*** RECORDS TO USE ***

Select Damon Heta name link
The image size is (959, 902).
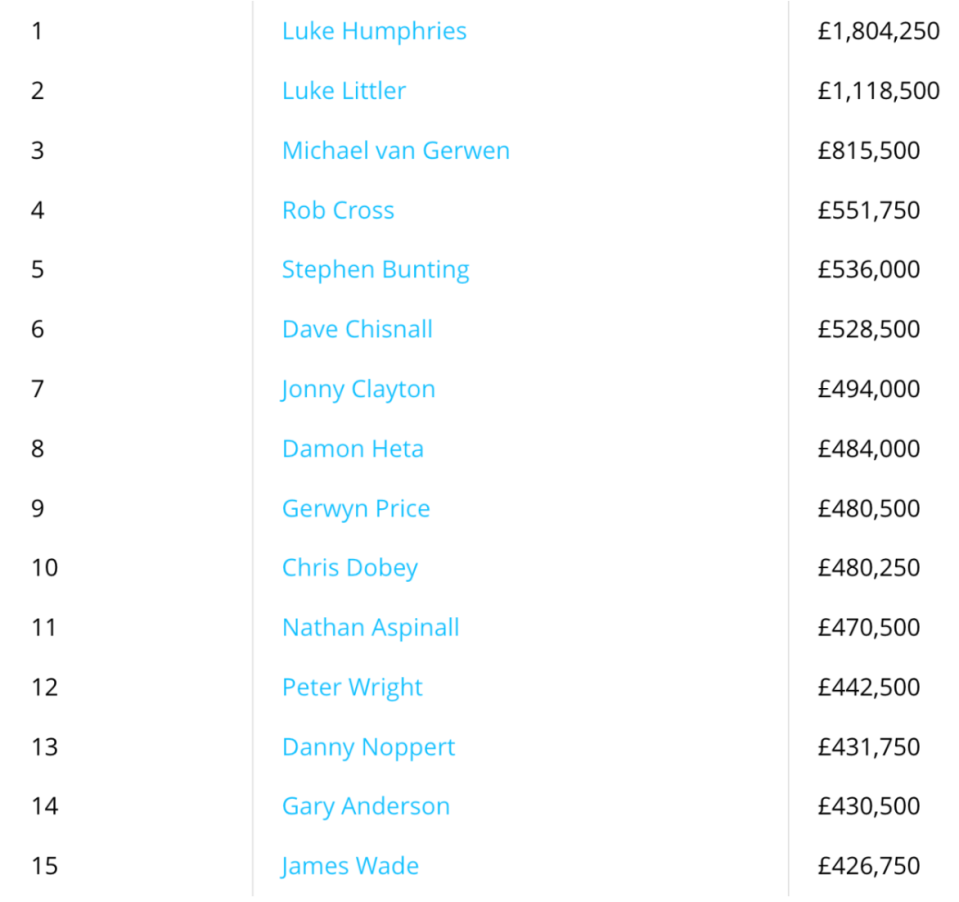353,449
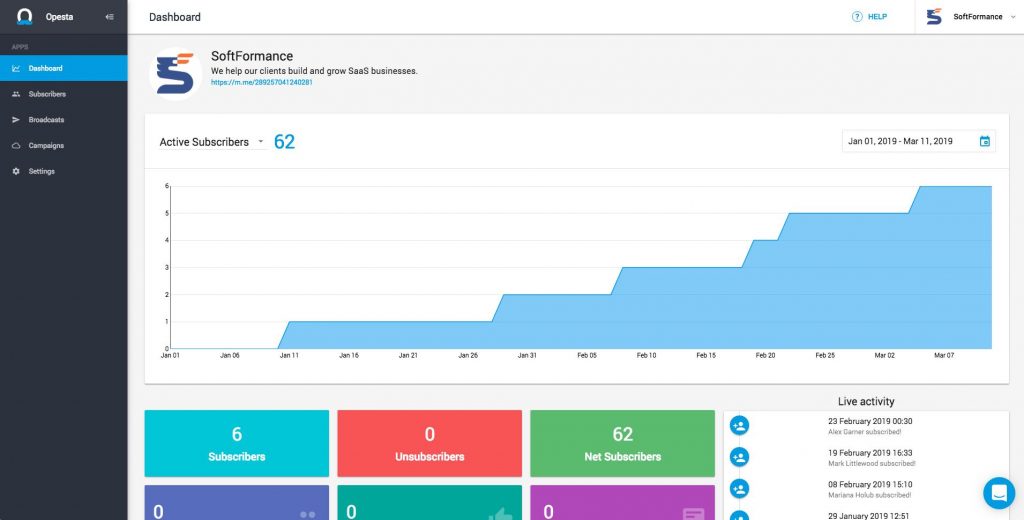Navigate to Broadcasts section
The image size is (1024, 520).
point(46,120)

***

Rewrite the material above as a Markdown table with the columns "Row" and "Line", one numbered row per line, skipping blank lines. Leave the pictures out of the table.

| Row | Line |
|---|---|
| 1 | Select Damon Heta name link |
| 2 | The image size is (959, 902). |
| 3 | 353,449 |
| 4 | Navigate to Broadcasts section |
| 5 | The image size is (1024, 520). |
| 6 | point(46,120) |